Windyatthebeach · 08/03/2020 14:38

Send her some links to dna companies.. Suggest it's best to be sure before she meets your dc...

PrayingandHoping · 08/03/2020 14:40

How old is she? She sounds v young and naive

sonjadog · 08/03/2020 14:40

What age is she? What is her own background? Is she desperate for you to be the family she hasn't had? I think you have to tell her clearly to back right off, but how you do that might depend on where this intensity is coming from.

OhNoNoNoNotThatOne · 08/03/2020 14:41

I'm with @PardonWhatshe sounds very rejected and needy, but also quite young?

I think you need to be frank with her, now isn't a good time, there's too much going on for you and she needs to back off and calm down, and tell her if she doesn't she faces not only taking away a chance of getting to know you, but also other members of bio dads family.

I really feel for all involved, he sounds like a waste and not someone I'd want anywhere near my children.

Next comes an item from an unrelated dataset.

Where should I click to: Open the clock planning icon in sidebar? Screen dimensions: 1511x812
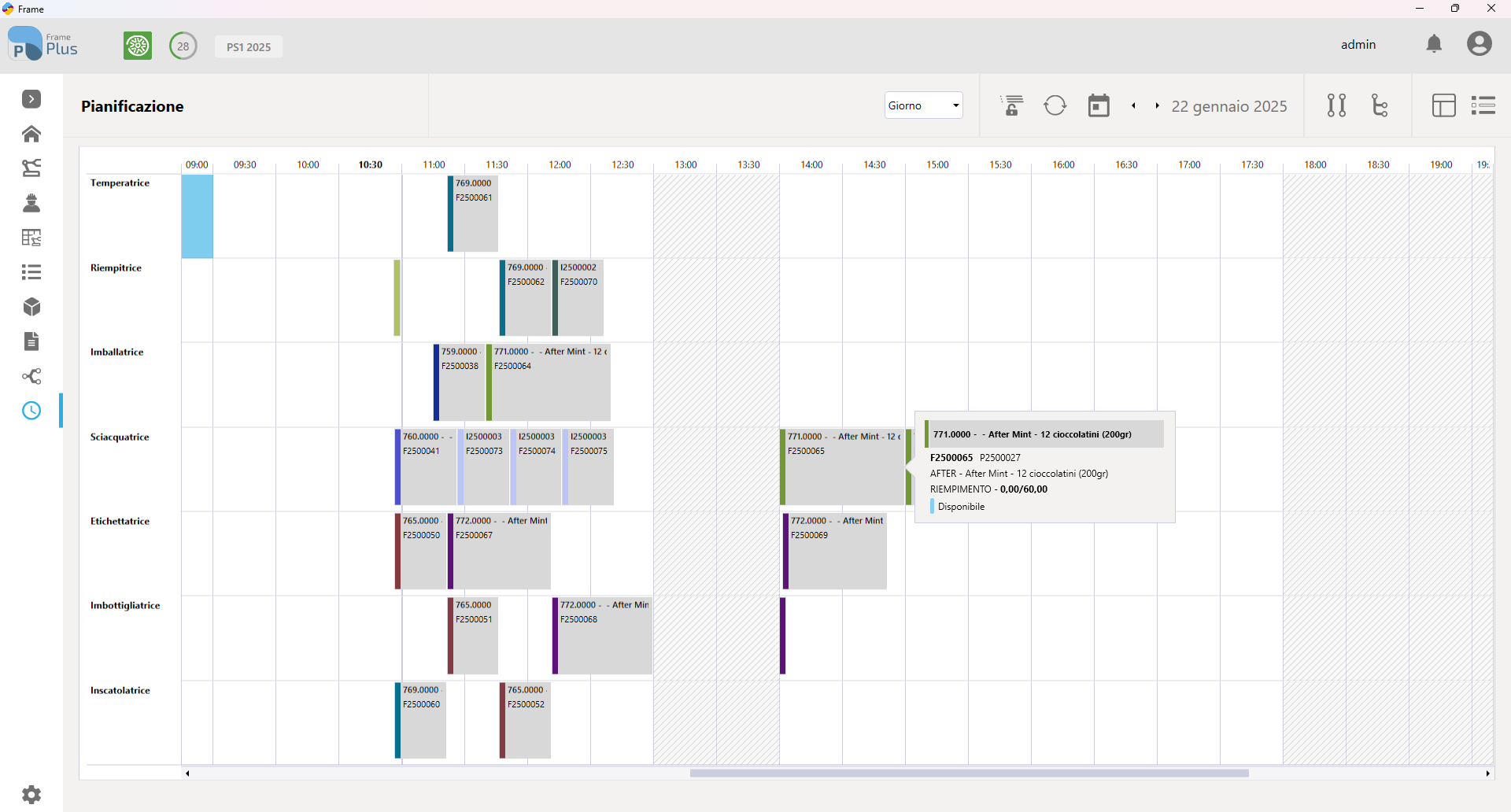pos(31,411)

ShouldIcall · 08/03/2020 14:41

I'd block her.

Ain't nobody got time for that.

Chouxalacreme · 08/03/2020 14:42

I’ve a not too dissimilar family set up op
My advice is to block . She doesn’t sound a well bunny in many respects and there could be other things going on. You have to put yourself first and not be drained and made to feel guilty .
Put up your boundary and leave it at that
It’s probably kinder in the long run especially as no one will want to be playing happy families

I spend the time with people I want to spend it with not those who trot out the blood is thicker than water crap . By the same token shit is thicker than blood .

Leave it close down move on and breathe again

You don’t want to be the sister she wants to have and sometimes that’s just life .

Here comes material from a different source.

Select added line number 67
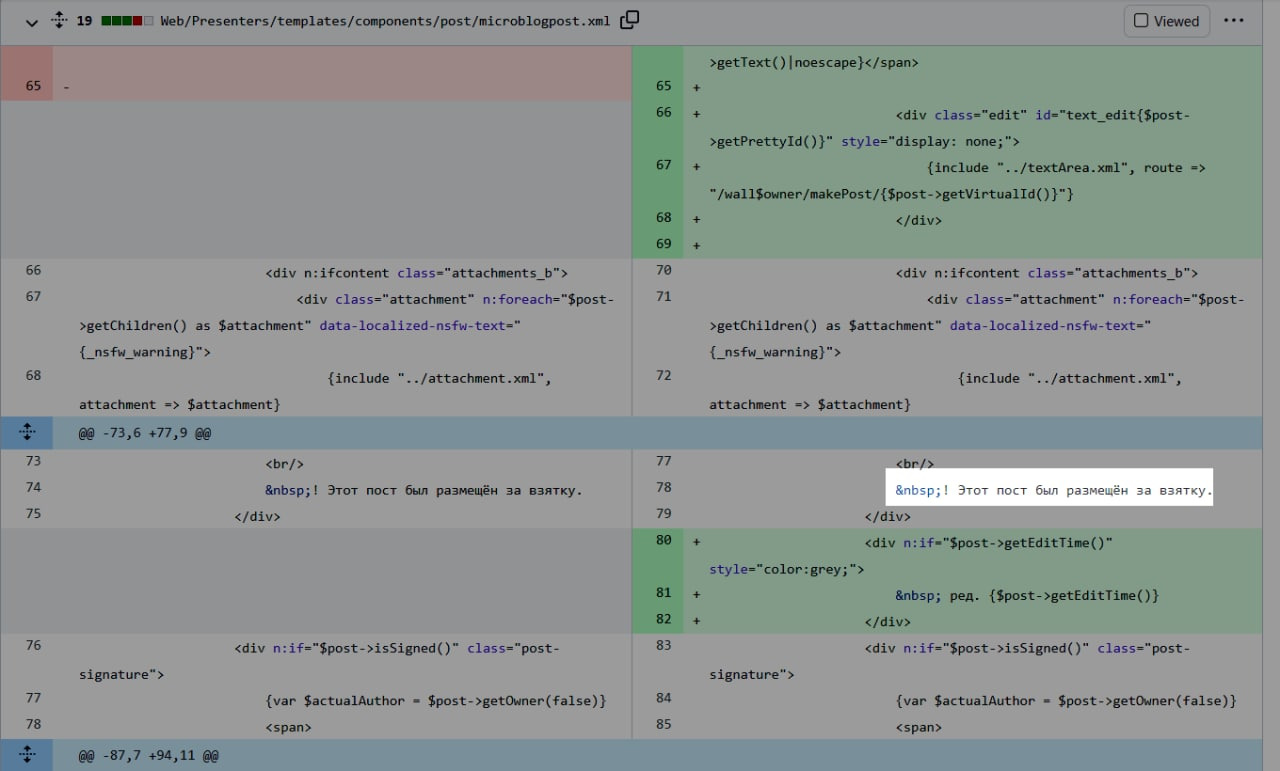 663,166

Billben · 08/03/2020 14:43

need to make time for your sister too missy! Your the older sister should lead by example"

Wow, wouldn’t take this cheek from anybody let alone a person I’ve never met.

FlamingoQueen · 08/03/2020 14:43

I think you should say that you need some time and will get in touch with her again, when you’re ready. Then delete her from your social media and never contact her again.
If you have no proof that she is your half sister, then she could be anyone. For the safety of your children and your own sanity, you have to break free.